BRIEF DESCRIPTION OF THE DRAWINGS
[0013] FIG. 1 shows an example of system configuration according to
the present invention.
[0014] FIG. 2 is a flow chart showing the outline of the entirety
of the processing according to the present invention.
[0015] FIG. 3 illustrates a method for clustering a plurality of
cDNA sequences.
[0016] FIG. 4 shows procedures for creating a consensus sequence
within a cluster.
[0017] FIG. 5 shows procedures for mapping a consensus sequence and
extracting a partial sequence for mapping.
[0018] FIG. 6 illustrates a method for mapping a plurality of cDNA
sequences within clusters.
[0019] FIG. 7 shows an example of user interface and screen
flow.
[0020] FIG. 8 shows an example of a viewer for displaying mapping
results.
[0021] FIG. 9 illustrates the relationship between cDNA sequences
and a genome sequence and mapping of the sequences onto the genome
sequence.
[0022] FIG. 10 shows a conventional mapping method.

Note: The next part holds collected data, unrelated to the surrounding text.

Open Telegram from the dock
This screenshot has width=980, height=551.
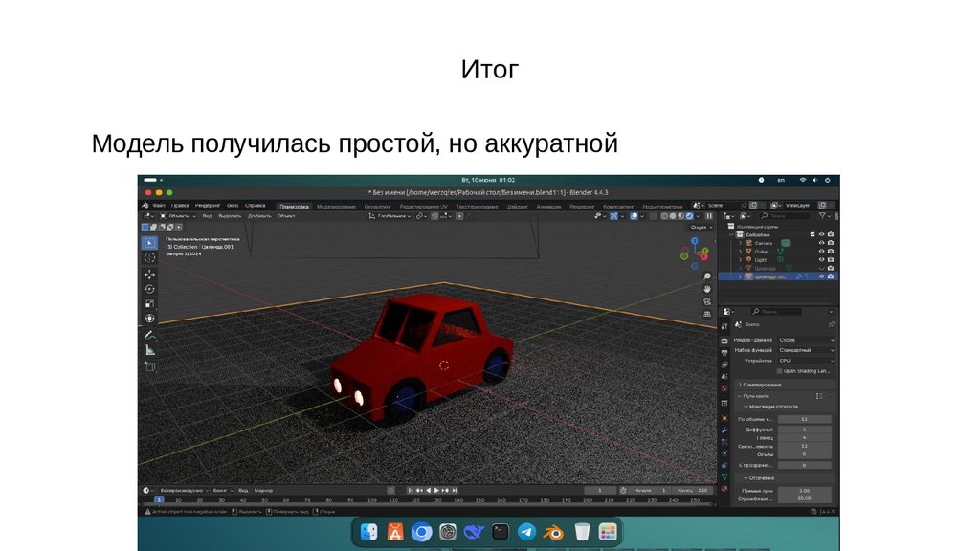tap(526, 532)
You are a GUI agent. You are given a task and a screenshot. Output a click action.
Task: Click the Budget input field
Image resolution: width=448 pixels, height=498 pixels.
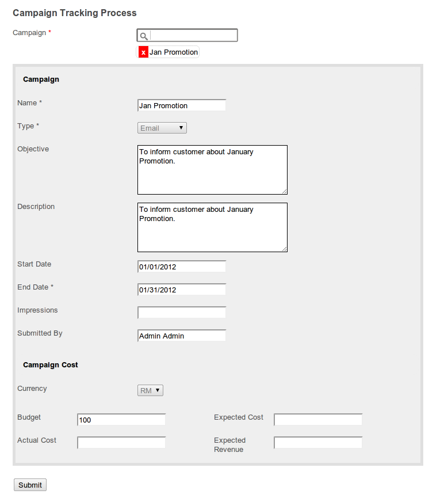[x=121, y=420]
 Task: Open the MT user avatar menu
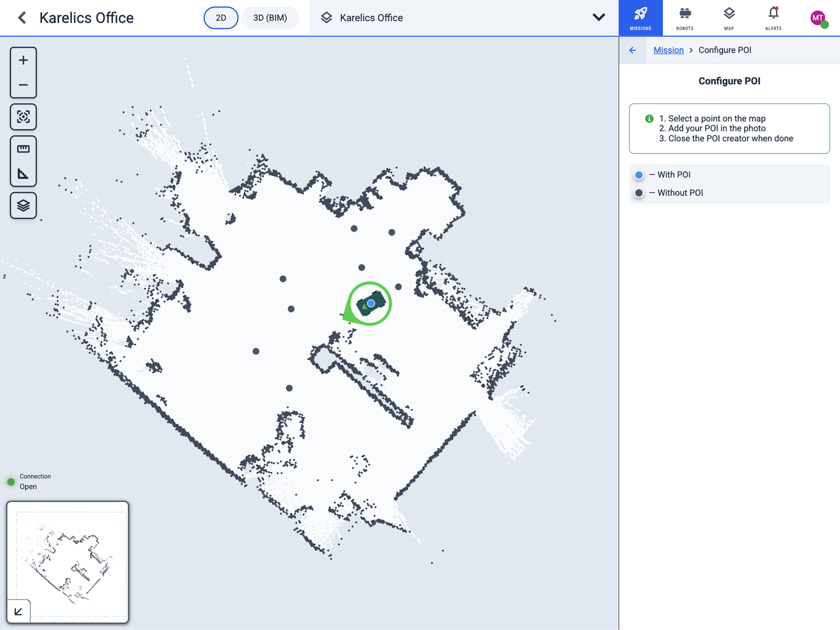[818, 18]
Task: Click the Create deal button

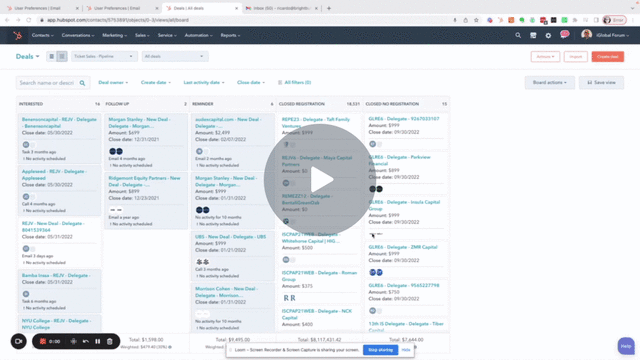Action: point(608,57)
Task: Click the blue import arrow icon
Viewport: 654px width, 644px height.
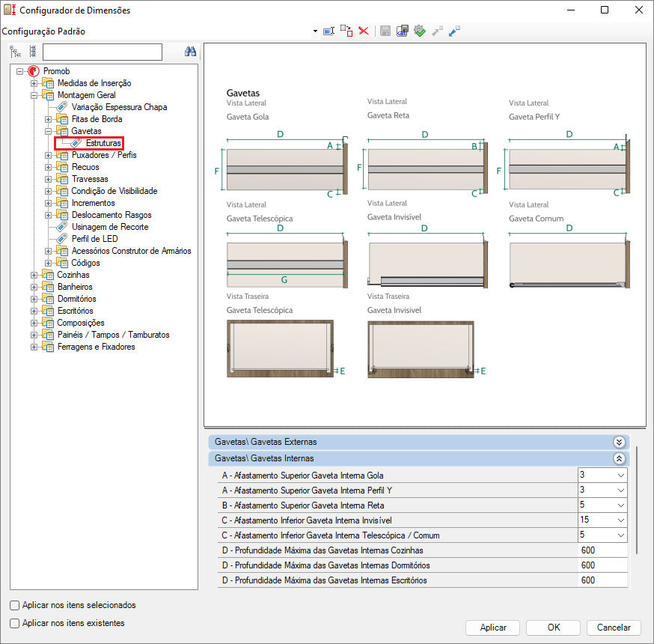Action: (x=454, y=31)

DETAILED DESCRIPTION OF THE PREFERRED EMBODIMENTS
[0023] An embodiment for implementing the present invention will be
described specifically by referring to drawings.
[0024] FIG. 1 shows an example of system configuration according to
the present invention. A user operates a keyboard unit 302 while
viewing a display unit 301 to order computer 303 to perform
processing. The computer 303 has a main program 307. The main
program 307 calls up a clustering program 304, a
consensus-sequence-creating program 305, and a mapping program 306
to perform processing. Furthermore, the main program 307 stores
results obtained by processing in a database 308 or obtains data
from the database 308. In the database, genome sequence data, cDNA
sequence data, and cluster data are stored.
[0025] FIG. 2 is a flow chart showing the outline of the entirety
of the processing according to the present invention. At the
beginning, the main program is started (step 401). Next, a database
of cDNA sequences to be mapped is selected (step 402). One cDNA
sequence database contains, as described above, a plurality of cDNA
sequences (or EST sequences). Next, a genome sequence in a
database, onto which a plurality of sequences in the selected cDNA
sequence database are mapped, is selected (step 403). Next, it is
determined whether or not the cDNA sequences in the selected
database have already been mapped onto the genome in the selected
database (step 404). If mapping has been performed, the mapping
result can be displayed on a viewer (step 409). If mapping has not
yet been performed, it is determined whether or not clustering has
already been performed for the cDNA sequences in the selected
database (step 405). If clustering has been performed, mapping onto
the selected genome sequence (data) is performed (step 408). If
clustering has not yet been performed, clustering and creation of
consensus sequences are performed (step 406) and then the consensus
sequences are mapped onto the genome sequence (data) (step 407).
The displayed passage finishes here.